§ **Prompt**
Pick up the passage on Walter Cronkite's political remarks after its last line and keep writing it.
━━ Source passage
On October 13, 1998 Cronkite told CBS This Morning’s Mark McEwen that unless "peccadilloes got in the way of performing the job" we should ignore it since "I don’t think we should be digging into other people’s private lives." Despite Monica’s favors occurring in work areas and during official phone calls, Cronkite maintained it met his "private affair" standard. Hours later at a luncheon with reporters, Cronkite called Starr’s investigation "more divisive" to the country than Vietnam, Peter Johnson reported in the October 14 USA Today. After accusing Starr of "considerable excessive zeal," Johnson relayed that Cronkite "says he’d ‘like to get Kenneth Starr out on the boat,’ presumably to give him a piece of his mind."

Cronkite "Had Trouble" with Reagan's Political Views
"The Fords were among the most friendly occupants of the White House, but Reagan won the affability contest hands down. I had trouble with his political philosophy, particularly his endorsement of laissez-faire trickle-down economics, the concept that if the people and industries at the top are successful, prosperity will somehow be visited on all the rest of us."
— Cronkite in his 1997 book, A Reporter's Life

Signs Letter Bashing Christian Coalition's "Harsh Right Wing Views"
Walter Cronkite signed a direct-mail fundraising letter for The Interfaith Alliance (TIA), a group established in 1984 to counter "religious political extremists." Associated Press reporter Kevin Galvin explained that in the letter sent in late February 1997, Cronkite "singled out the Christian Coalition's Pat Robertson and Ralph Reed for 'wrapping their harsh right wing views in the banner of religious faith.'" Cronkite told Galvin by telephone: "My principal thrust here is to try to help establish that they do not speak for what I believe is the majority of Christians in the country." The letter urged recipients to give $50 to $500 and asked: "Will you take a stand? Will you help TIA in saying `No' to religion as a political cover? 'No' to Pat Robertson, 'No' to Ralph Reed, 'No' to Jerry Falwell?"

Reagan's Dirty Jokes
"Reagan was an exceedingly likeable guy, just a heck of a nice fellow, despite his politics. He was funny and loved a good joke, the dirtier, I'm afraid the more ethnic, the better. I don't think he brought very much to the presidency, except charisma and success."
— Walter Cronkite on the Discovery Channel's Cronkite Remembers, May 23, 1996.
━━━━
━━ Supplied information
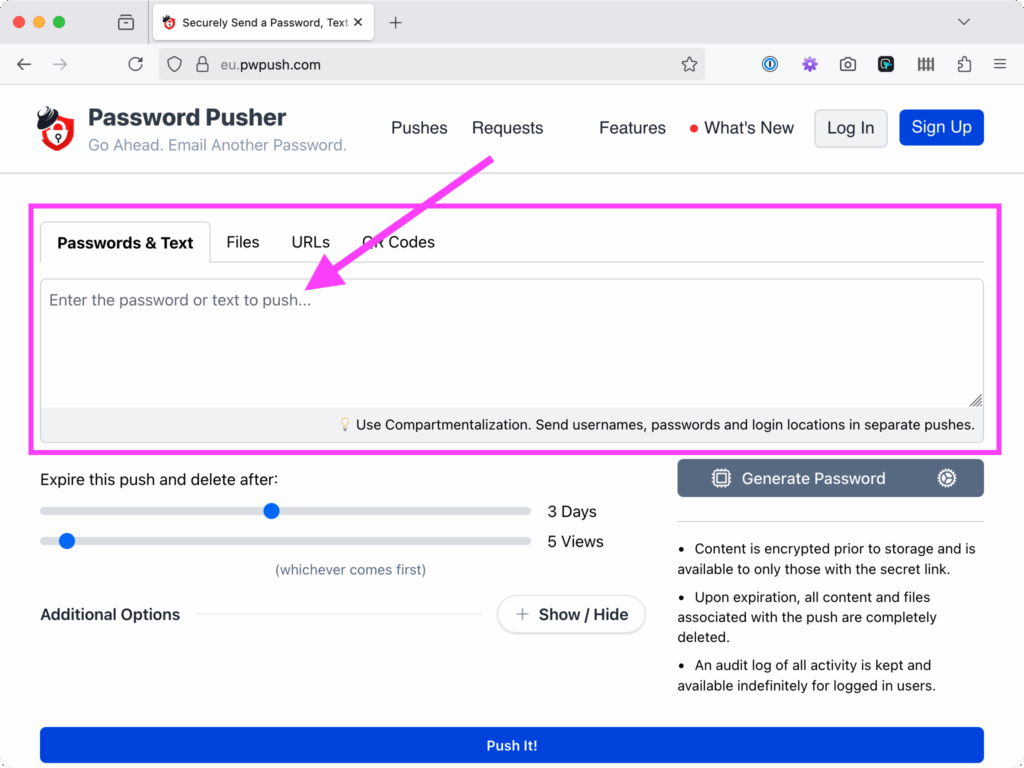Switch to the Files tab
Viewport: 1024px width, 768px height.
242,242
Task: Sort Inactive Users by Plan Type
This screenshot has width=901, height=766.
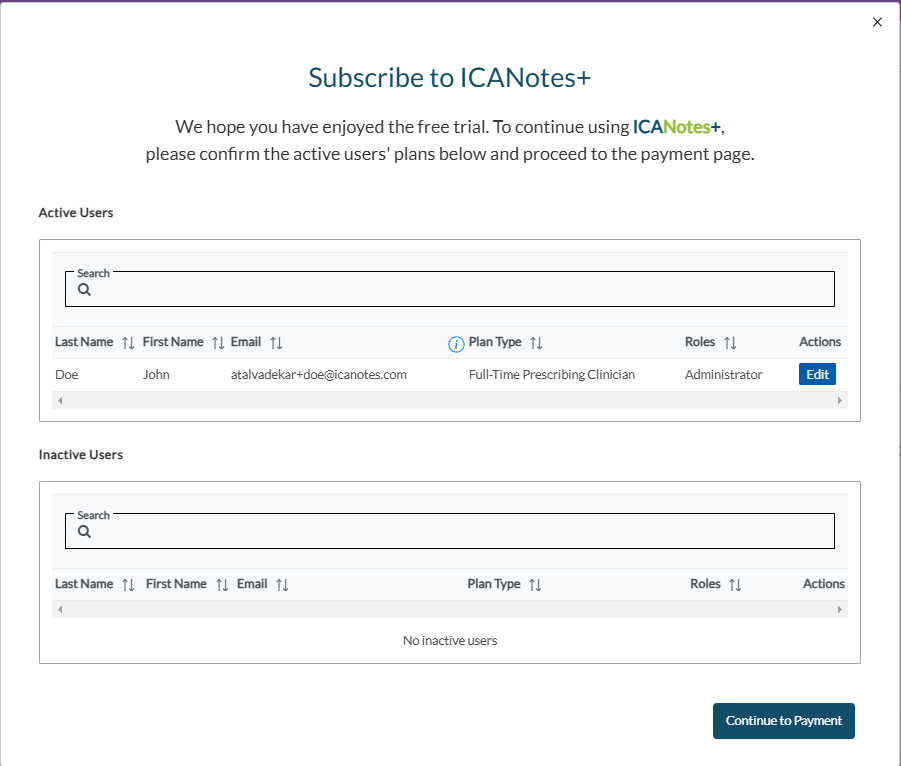Action: pos(535,585)
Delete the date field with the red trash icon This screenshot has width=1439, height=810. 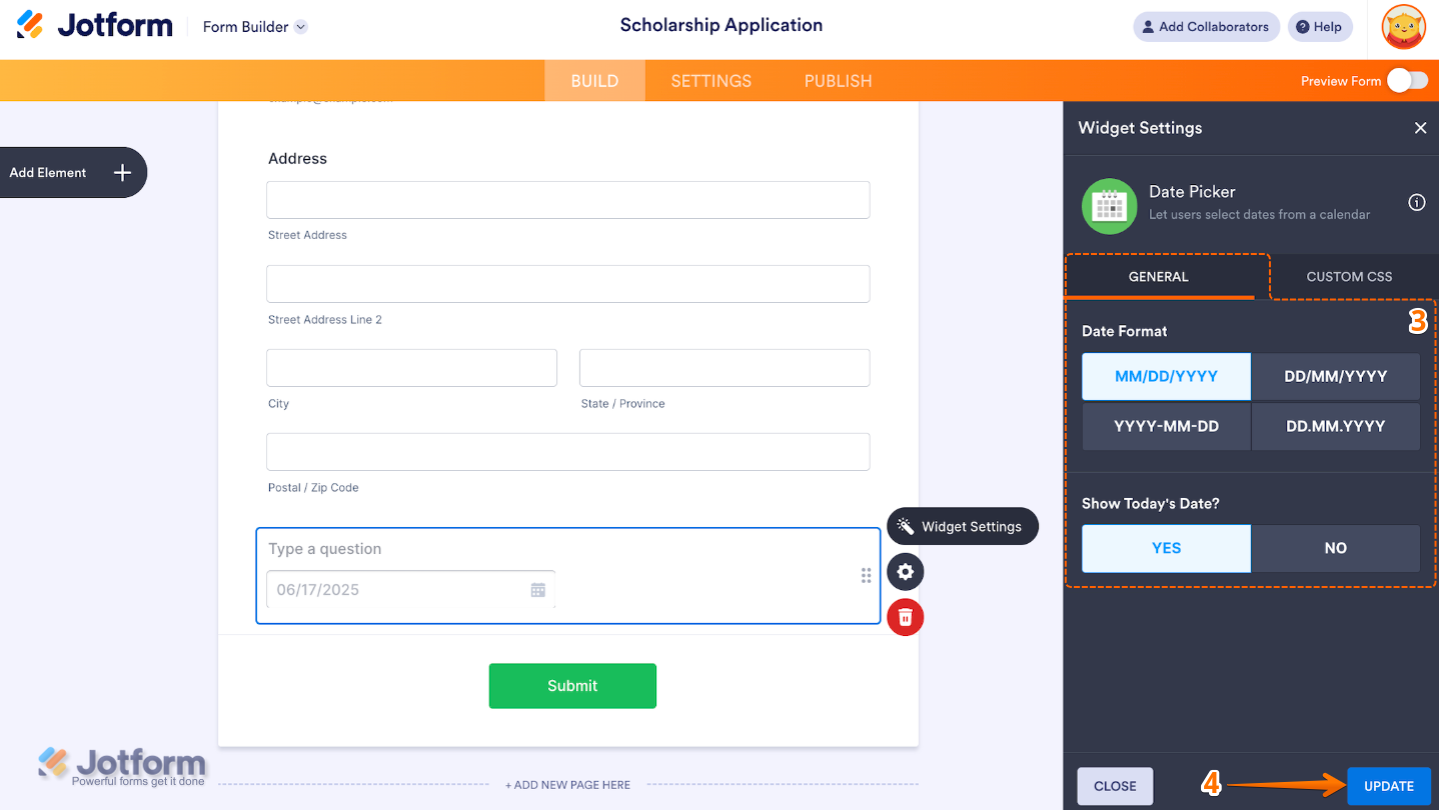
━━━━
§ **Result**
Denounces "Ridiculous" Welfare Reform; Yearns for "Rooseveltian" Policies
"Those kids in the inner-cities don't have a shot at the future in life unless they have the same opportunity, but that's just a small side light of the inequality of treatment. This ridiculous idea that this Congress has had that you should both cut the aid to fatherless families, that the mother should have to take care of the child and work and then they cut the day care so that she can't work. I mean, come on. Who, what's the problem here thinking through this problem?...We've got to get back onto a social welfare pattern that is far more akin to the Rooseveltian years. The, perhaps he did a little too much in federalizing everything, maybe we do have to return more authority to local government groups that are closer to the people, but that does not mean we should drop the social welfare that he brought to us for the first time, an attempt to lift our underprivileged."
— Interview with Charles Grodin on CNBC, May 22, 1996.


Get Out of Iraq "Now"

Walter Waves White Flag, Again
"We should get out now....We had an opportunity to say to the world and Iraqis after the hurricane disaster that Mother Nature has not treated us well and we find ourselves missing the amount of money it takes to help these poor people out of their homeless situation and rebuild some of our most important cities in the United States. Therefore, we are going to have to bring our troops home...I think we could have been able to retire with honor. In fact, I think we can retire with honor, anyway."
— Cronkite, who in 1968 editorialized in favor of withdrawing from Vietnam, in a January 15, 2006 meeting with reporters later quoted by Associated Press reporter David Bauder.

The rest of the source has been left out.